**About this exercise:** In the records below, find the line containing "Where should I click to: Click Agility" and restate it and all lines after it exactly, through the last line.

===============

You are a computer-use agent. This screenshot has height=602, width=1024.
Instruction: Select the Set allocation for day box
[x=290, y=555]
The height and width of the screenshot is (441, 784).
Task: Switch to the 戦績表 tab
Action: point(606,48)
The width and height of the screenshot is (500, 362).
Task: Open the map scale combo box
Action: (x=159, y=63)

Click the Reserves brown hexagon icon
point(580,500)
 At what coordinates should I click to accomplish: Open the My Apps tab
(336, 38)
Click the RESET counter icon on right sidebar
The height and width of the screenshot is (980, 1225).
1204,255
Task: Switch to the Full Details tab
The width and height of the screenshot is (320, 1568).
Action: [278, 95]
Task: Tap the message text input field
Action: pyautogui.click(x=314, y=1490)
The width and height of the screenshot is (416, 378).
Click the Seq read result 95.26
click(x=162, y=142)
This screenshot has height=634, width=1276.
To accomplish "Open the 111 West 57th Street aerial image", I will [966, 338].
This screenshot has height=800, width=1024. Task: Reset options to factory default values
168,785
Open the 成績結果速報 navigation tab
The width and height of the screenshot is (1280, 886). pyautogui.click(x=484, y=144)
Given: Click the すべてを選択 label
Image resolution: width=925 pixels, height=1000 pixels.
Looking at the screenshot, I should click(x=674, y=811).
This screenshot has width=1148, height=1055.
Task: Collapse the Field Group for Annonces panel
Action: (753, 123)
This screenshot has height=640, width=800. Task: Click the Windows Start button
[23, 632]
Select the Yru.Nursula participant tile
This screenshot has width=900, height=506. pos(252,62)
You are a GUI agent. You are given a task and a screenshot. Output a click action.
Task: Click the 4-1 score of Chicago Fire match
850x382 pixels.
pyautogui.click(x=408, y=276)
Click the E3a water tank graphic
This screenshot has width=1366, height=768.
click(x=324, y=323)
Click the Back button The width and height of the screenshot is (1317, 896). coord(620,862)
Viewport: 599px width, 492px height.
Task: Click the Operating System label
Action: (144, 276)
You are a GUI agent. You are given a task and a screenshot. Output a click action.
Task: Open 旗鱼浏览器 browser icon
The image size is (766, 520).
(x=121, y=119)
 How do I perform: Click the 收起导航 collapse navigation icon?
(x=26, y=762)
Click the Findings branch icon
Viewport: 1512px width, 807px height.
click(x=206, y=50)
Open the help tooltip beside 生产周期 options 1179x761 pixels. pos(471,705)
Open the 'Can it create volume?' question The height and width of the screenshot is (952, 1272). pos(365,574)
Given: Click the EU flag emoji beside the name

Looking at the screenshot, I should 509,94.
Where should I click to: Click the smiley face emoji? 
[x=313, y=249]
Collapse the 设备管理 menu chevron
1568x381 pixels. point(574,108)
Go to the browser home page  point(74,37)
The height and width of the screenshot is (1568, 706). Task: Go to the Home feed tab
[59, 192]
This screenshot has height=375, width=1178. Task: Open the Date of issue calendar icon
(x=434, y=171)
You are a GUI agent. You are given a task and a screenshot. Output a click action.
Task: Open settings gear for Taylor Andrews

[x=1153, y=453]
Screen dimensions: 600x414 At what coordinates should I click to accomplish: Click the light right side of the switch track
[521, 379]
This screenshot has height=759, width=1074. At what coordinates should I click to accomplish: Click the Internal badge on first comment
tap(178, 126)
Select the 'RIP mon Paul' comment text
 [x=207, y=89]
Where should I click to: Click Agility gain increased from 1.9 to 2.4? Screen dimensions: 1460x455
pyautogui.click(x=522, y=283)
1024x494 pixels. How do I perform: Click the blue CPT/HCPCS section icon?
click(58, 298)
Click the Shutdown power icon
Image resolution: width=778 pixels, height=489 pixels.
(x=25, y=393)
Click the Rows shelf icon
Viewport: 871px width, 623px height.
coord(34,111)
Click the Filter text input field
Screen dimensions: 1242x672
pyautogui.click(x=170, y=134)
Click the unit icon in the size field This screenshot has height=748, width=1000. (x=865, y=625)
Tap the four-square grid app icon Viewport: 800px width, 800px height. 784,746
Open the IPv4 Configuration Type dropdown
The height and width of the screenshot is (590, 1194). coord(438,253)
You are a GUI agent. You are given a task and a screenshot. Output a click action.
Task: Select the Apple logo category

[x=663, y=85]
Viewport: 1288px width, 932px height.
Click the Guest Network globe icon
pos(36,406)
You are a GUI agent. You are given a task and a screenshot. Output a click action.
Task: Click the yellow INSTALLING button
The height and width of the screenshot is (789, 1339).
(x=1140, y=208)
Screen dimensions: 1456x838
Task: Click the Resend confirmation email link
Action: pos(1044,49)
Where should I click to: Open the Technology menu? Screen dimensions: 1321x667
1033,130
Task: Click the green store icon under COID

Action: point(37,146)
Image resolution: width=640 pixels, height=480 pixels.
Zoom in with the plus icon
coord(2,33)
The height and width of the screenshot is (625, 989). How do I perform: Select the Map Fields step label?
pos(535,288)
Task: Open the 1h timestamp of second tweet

===============

**Exercise output:**
Where should I click to: Click Agility gain increased from 1.9 to 2.4? Screen dimensions: 1460x455
pyautogui.click(x=522, y=283)
1024x494 pixels. How do I perform: Click the blue CPT/HCPCS section icon?
click(58, 298)
Click the Shutdown power icon
Image resolution: width=778 pixels, height=489 pixels.
(x=25, y=393)
Click the Rows shelf icon
Viewport: 871px width, 623px height.
coord(34,111)
Click the Filter text input field
Screen dimensions: 1242x672
pyautogui.click(x=170, y=134)
Click the unit icon in the size field This screenshot has height=748, width=1000. (x=865, y=625)
Tap the four-square grid app icon Viewport: 800px width, 800px height. 784,746
Open the IPv4 Configuration Type dropdown
The height and width of the screenshot is (590, 1194). coord(438,253)
You are a GUI agent. You are given a task and a screenshot. Output a click action.
Task: Select the Apple logo category

[x=663, y=85]
Viewport: 1288px width, 932px height.
Click the Guest Network globe icon
pos(36,406)
You are a GUI agent. You are given a task and a screenshot. Output a click action.
Task: Click the yellow INSTALLING button
The height and width of the screenshot is (789, 1339).
(x=1140, y=208)
Screen dimensions: 1456x838
Task: Click the Resend confirmation email link
Action: pos(1044,49)
Where should I click to: Open the Technology menu? Screen dimensions: 1321x667
1033,130
Task: Click the green store icon under COID

Action: point(37,146)
Image resolution: width=640 pixels, height=480 pixels.
Zoom in with the plus icon
coord(2,33)
The height and width of the screenshot is (625, 989). How do I perform: Select the Map Fields step label?
pos(535,288)
Task: Open the 1h timestamp of second tweet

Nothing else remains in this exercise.